(The records begins)

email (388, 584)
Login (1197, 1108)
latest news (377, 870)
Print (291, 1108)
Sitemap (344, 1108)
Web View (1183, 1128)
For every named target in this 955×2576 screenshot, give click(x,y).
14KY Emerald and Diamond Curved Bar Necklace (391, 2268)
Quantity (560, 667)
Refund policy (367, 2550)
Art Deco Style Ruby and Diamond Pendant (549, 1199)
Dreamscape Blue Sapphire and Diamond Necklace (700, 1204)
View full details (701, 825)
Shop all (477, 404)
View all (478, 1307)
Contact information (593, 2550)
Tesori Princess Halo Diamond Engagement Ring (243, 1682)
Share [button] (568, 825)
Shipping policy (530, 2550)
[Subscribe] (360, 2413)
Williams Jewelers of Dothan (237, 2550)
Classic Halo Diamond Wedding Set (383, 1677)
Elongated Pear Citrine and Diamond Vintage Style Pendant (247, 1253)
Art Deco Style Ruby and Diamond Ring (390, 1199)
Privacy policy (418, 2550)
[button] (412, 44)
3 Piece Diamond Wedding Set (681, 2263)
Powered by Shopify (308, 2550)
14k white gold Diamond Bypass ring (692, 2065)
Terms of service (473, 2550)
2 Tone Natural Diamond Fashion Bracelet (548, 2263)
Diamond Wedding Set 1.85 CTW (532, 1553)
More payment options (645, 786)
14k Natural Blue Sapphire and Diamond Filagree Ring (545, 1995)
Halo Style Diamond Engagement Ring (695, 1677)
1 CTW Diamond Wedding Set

(The records ends)

### Work required
The answer must be a word-for-word reproduction of every record above.

### Written solution
email (388, 584)
Login (1197, 1108)
latest news (377, 870)
Print (291, 1108)
Sitemap (344, 1108)
Web View (1183, 1128)
For every named target in this 955×2576 screenshot, give click(x,y).
14KY Emerald and Diamond Curved Bar Necklace (391, 2268)
Quantity (560, 667)
Refund policy (367, 2550)
Art Deco Style Ruby and Diamond Pendant (549, 1199)
Dreamscape Blue Sapphire and Diamond Necklace (700, 1204)
View full details (701, 825)
Shop all (477, 404)
View all (478, 1307)
Contact information (593, 2550)
Tesori Princess Halo Diamond Engagement Ring (243, 1682)
Share [button] (568, 825)
Shipping policy (530, 2550)
[Subscribe] (360, 2413)
Williams Jewelers of Dothan (237, 2550)
Classic Halo Diamond Wedding Set (383, 1677)
Elongated Pear Citrine and Diamond Vintage Style Pendant (247, 1253)
Art Deco Style Ruby and Diamond Ring (390, 1199)
Privacy policy (418, 2550)
[button] (412, 44)
3 Piece Diamond Wedding Set (681, 2263)
Powered by Shopify (308, 2550)
14k white gold Diamond Bypass ring (692, 2065)
Terms of service (473, 2550)
2 Tone Natural Diamond Fashion Bracelet (548, 2263)
Diamond Wedding Set 1.85 CTW (532, 1553)
More payment options (645, 786)
14k Natural Blue Sapphire and Diamond Filagree Ring (545, 1995)
Halo Style Diamond Engagement Ring (695, 1677)
1 CTW Diamond Wedding Set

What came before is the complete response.